→ WHAT IS REQUIRED: Which lines of the listing below contain the string "size"? Copy each one in full, and treat uppercase and lowercase letters as different.

→ GIVEN DATA:

━━━━━━━━━━━━━━━━

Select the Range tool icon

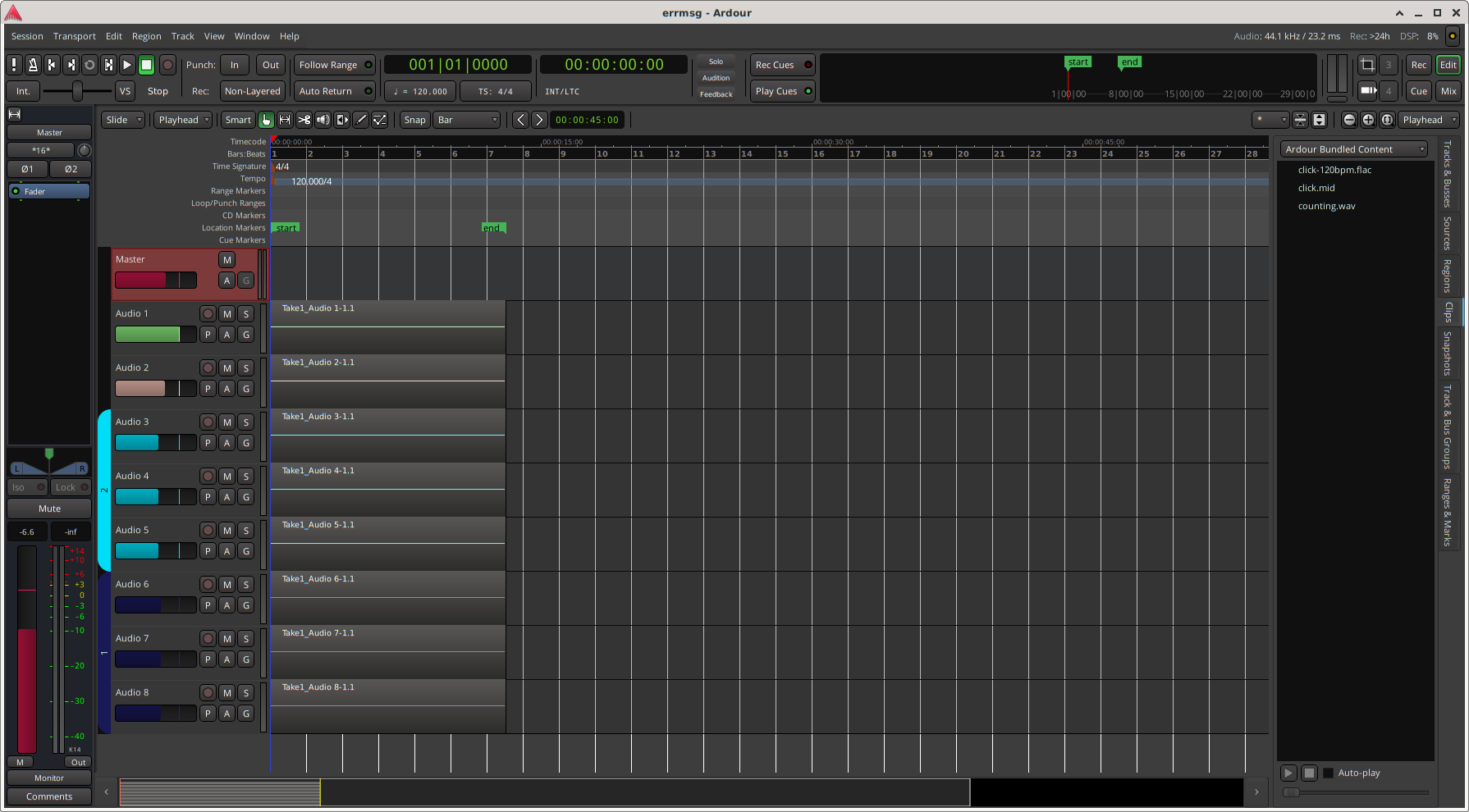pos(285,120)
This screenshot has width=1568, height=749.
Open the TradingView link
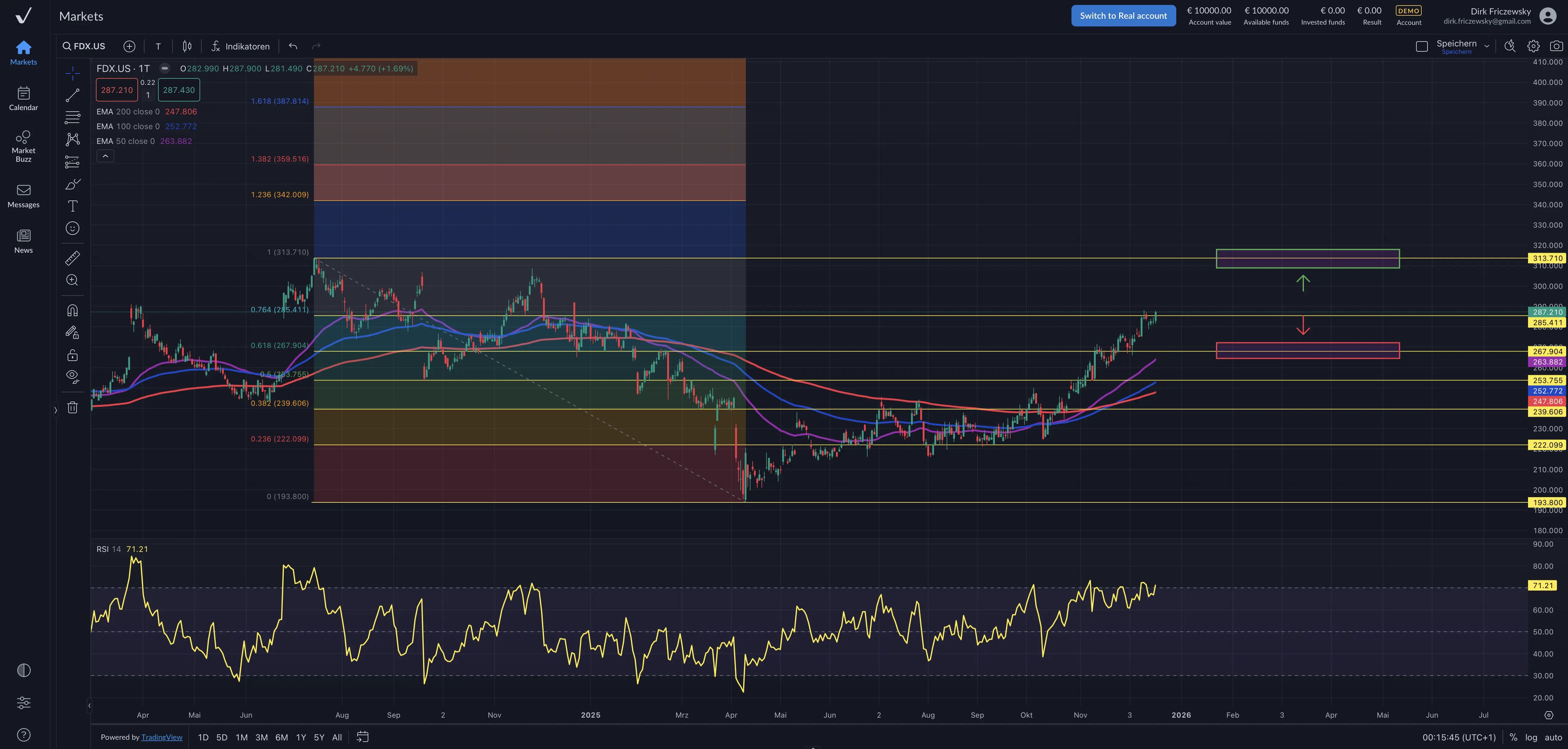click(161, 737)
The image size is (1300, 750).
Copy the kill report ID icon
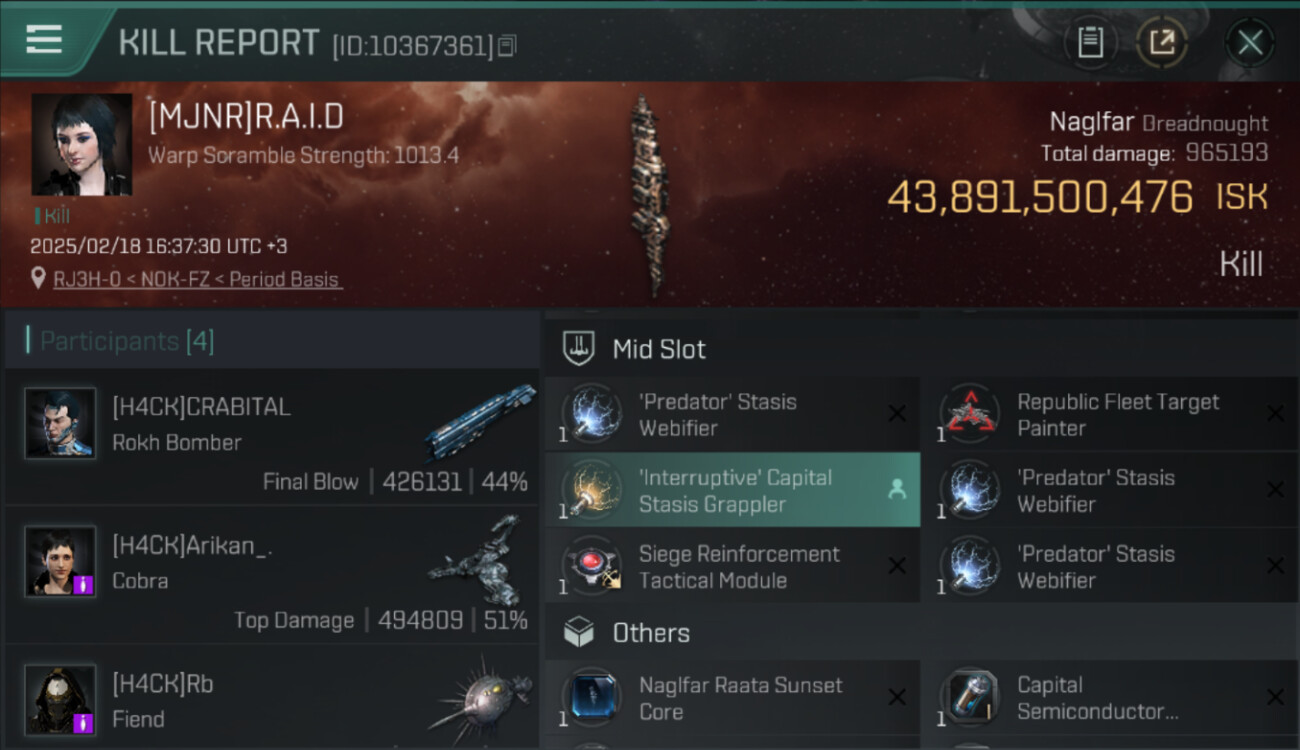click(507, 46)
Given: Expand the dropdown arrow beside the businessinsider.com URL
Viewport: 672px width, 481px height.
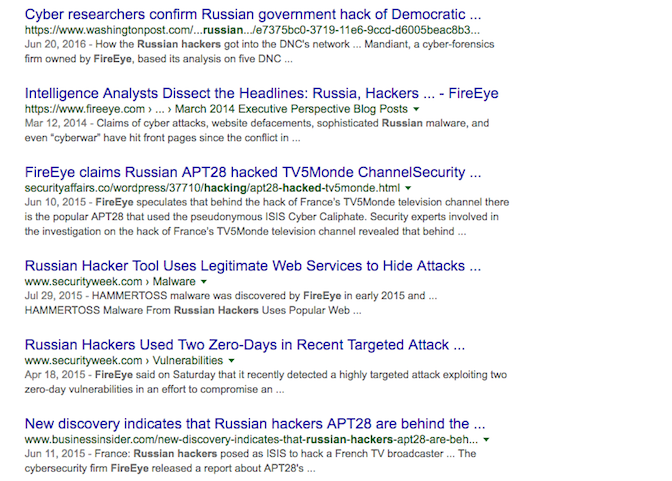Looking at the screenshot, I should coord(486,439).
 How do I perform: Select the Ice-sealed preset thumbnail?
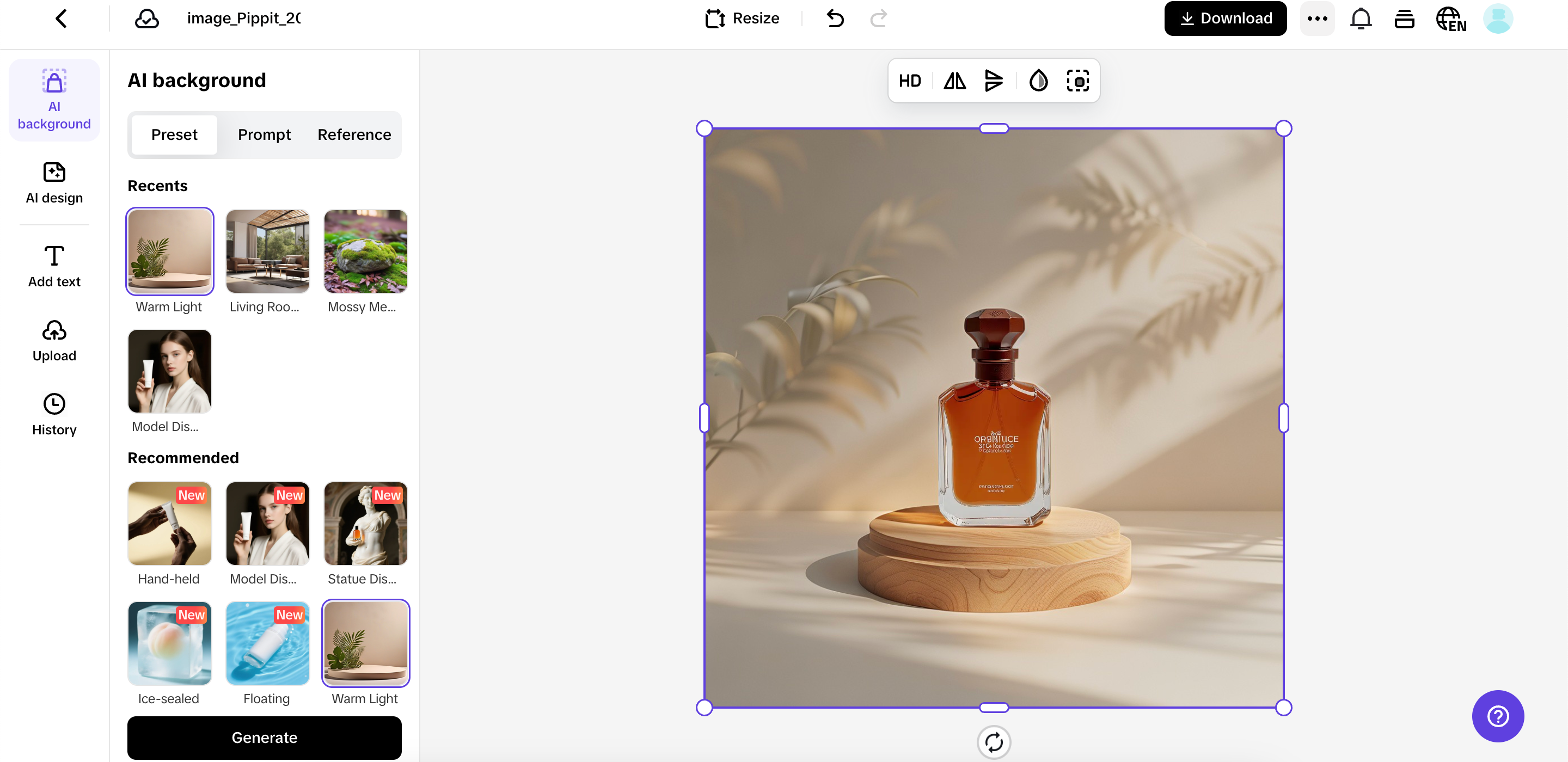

━━━━━━━━━━━━━━━━

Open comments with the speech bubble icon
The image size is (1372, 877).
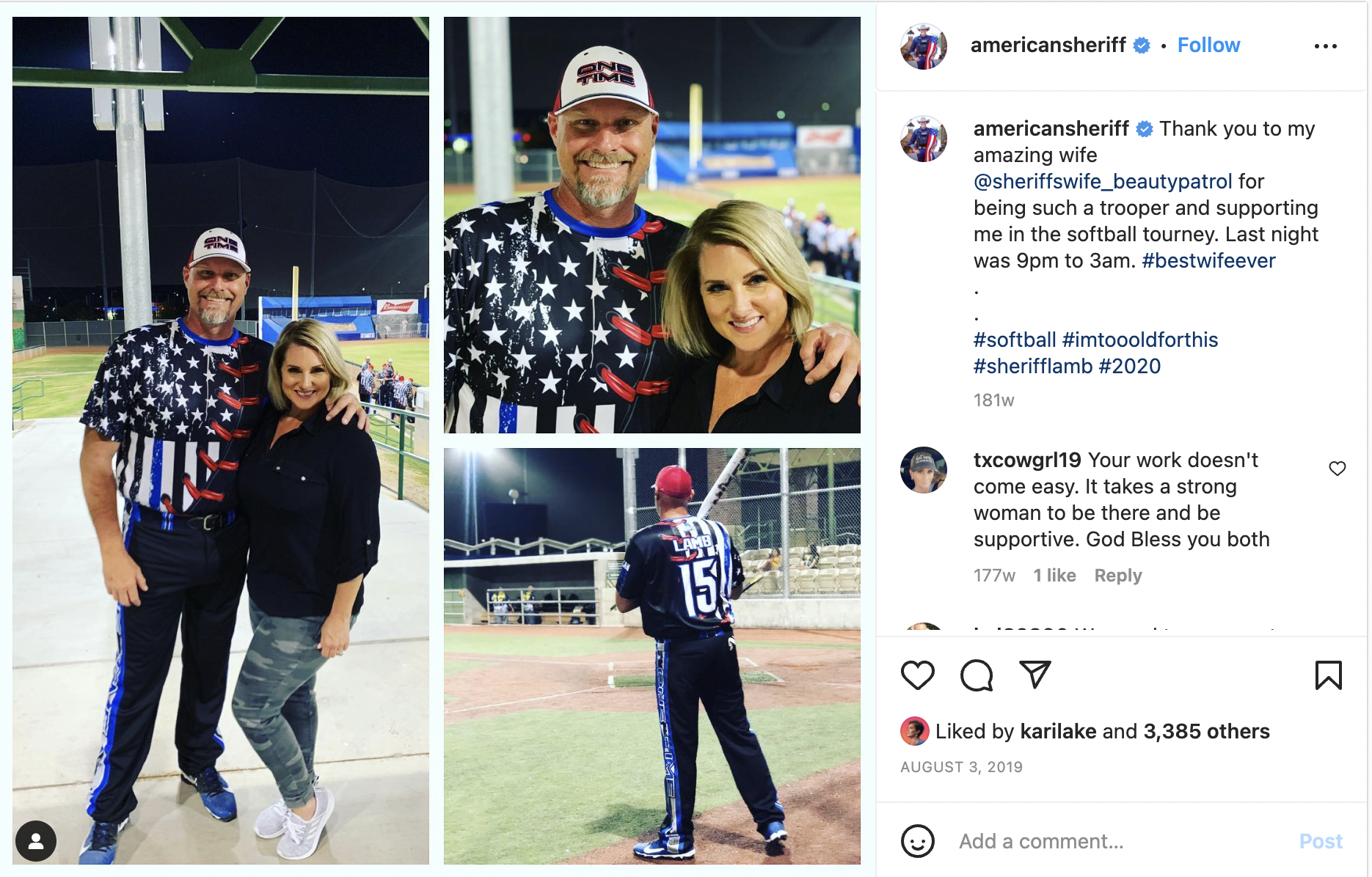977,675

━━━━━━━━━━━━━━━━

→ CORRECT OUTPUT:
The image size is (1300, 750).
The image size is (1372, 877).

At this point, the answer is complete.